Walking with her in the same field close to the mock orange tree late that evening, I said, ‘Do you know what my father said to me?’

‘No,’ she said happily. ‘But from what I’ve seen I don’t think anything will surprise me.’

‘We were walking just here,’ I began, and repeated what he’d said. When I saw her go still and pale I knew I should not have spoken.

‘He said I look close to forty,’ she repeated. ‘I have to get out of this place.’

‘Stay this one night,’ I begged. ‘It’s late now. We’d have to stay in a hotel. It’d be making it into too big a production. You don’t ever have to come back again if you don’t want to, but stay the night. It’ll be easier.’

‘I’ll not want to come back,’ she said as she agreed to see out this one night.

‘But why do you think he said it?’ I asked her later when we were both quiet, sitting on a wall at the end of the Big Meadow, watching the shadows of the evening deepen between the beeches, putting off the time when we’d have to go into the house, not unlike two grown children.

‘Is there any doubt? Out of simple hatred. There’s no living with that kind of hatred.’

‘We’ll leave first thing in the morning,’ I promised.

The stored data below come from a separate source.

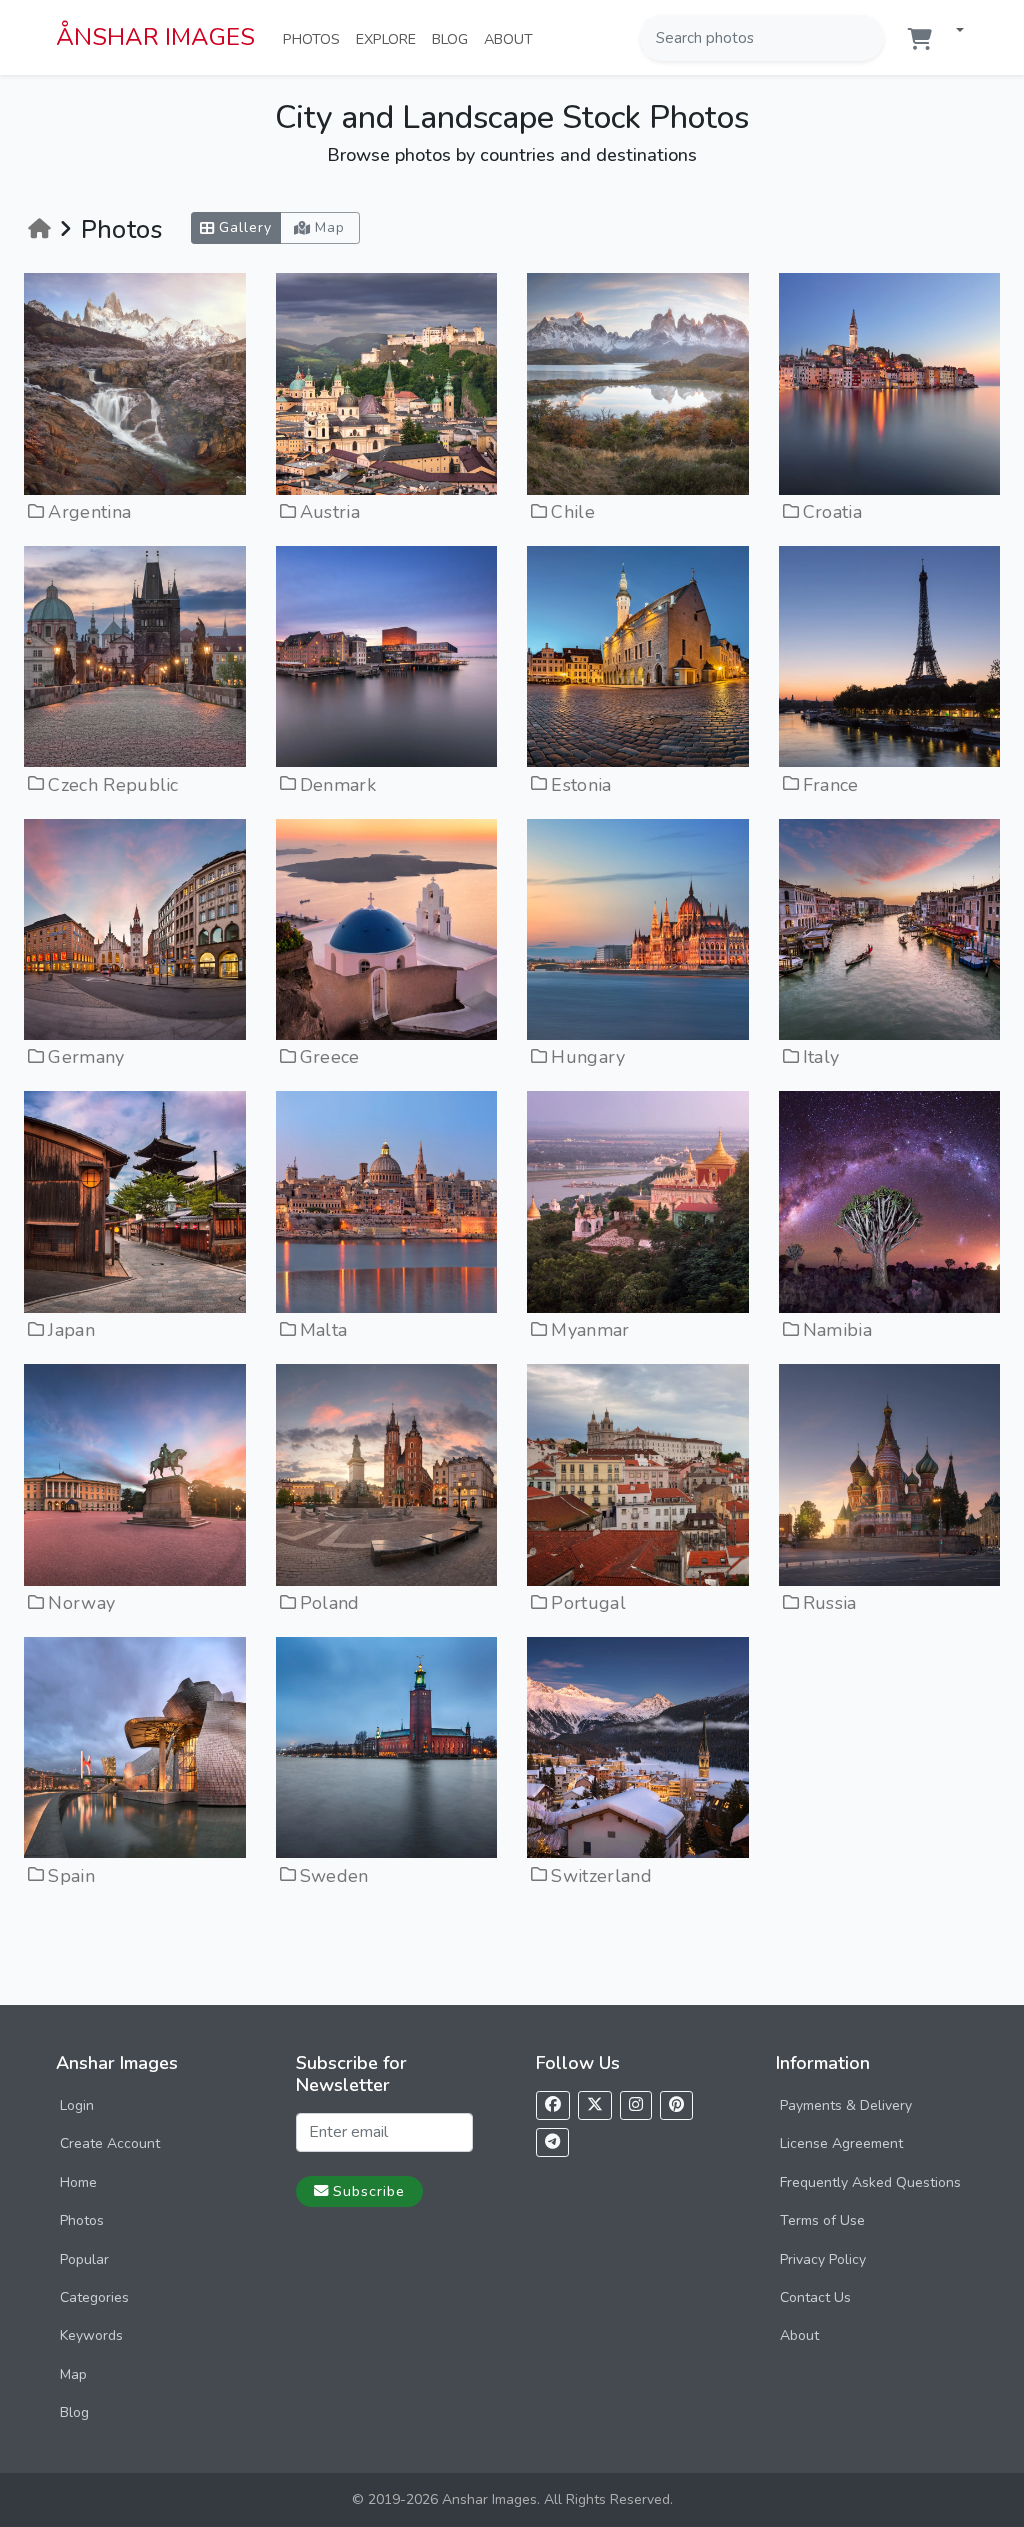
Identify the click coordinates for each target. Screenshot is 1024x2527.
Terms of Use (822, 2220)
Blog (454, 38)
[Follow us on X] (595, 2105)
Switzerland (601, 1876)
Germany (86, 1057)
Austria (330, 512)
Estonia (581, 785)
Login (77, 2105)
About (512, 38)
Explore (390, 38)
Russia (830, 1603)
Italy (821, 1057)
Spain (71, 1876)
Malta (324, 1330)
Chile (573, 512)
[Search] (867, 38)
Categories (94, 2297)
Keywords (91, 2335)
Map (73, 2374)
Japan (71, 1330)
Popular (84, 2259)
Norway (81, 1603)
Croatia (832, 512)
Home (78, 2182)
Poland (330, 1603)
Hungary (588, 1057)
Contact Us (815, 2297)
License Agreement (841, 2143)
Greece (330, 1057)
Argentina (89, 512)
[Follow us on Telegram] (552, 2142)
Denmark (338, 785)
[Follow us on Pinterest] (676, 2105)
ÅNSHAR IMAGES (155, 37)
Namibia (837, 1330)
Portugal (588, 1603)
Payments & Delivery (846, 2105)
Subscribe (369, 2191)
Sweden (334, 1876)
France (831, 785)
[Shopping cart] (920, 39)
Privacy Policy (823, 2259)
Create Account (110, 2143)
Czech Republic (113, 785)
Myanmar (590, 1330)
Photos (315, 38)
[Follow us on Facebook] (553, 2105)
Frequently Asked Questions (870, 2182)
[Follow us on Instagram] (636, 2105)
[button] (952, 31)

‘And why did you,’ she asked, tickling my throat with a blade of ryegrass, ‘say I was, if anything, too beautiful?’

‘Because it’s true. It makes you public and it’s harder to live naturally. You live in too many eyes — in envy or confusion or even simple admiration, it’s all the same. I think it makes it harder to live luckily.’

‘But it gives you many advantages.’

‘If you make use of those advantages, you’re drawn even deeper in. And of course I’m afraid it’ll attract people who’ll try to steal you from me.’

‘That won’t happen.’ She laughed. She’d recovered all her natural good spirits. ‘And now I suppose we better go in and face the ogre. We have to do it sooner or later and it’s getting chilly.’

My father tried to be charming when we went in, but there was a false heartiness in the voice that made clear that it grew out of no well-meaning. He felt he’d lost ground, and was now trying to recover it far too quickly. Using silence and politeness like a single weapon, we refused to be drawn in; and when pressed to stay the next morning, we said unequivocally that we had to get back. Except for one summer when I went to work in England, the summer my father married Rose, I had always gone home to help at the hay; and after I entered the civil service I was able to arrange holidays so that they fell around haytime. They had come to depend on me and I liked the work. My father had never forgiven me for taking my chance to go to university. He had wanted me to stay at home to work the land. I had always fought his need to turn my refusal into betrayal, and by going home each summer I felt I was affirming that the great betrayal was not mine but nature’s own.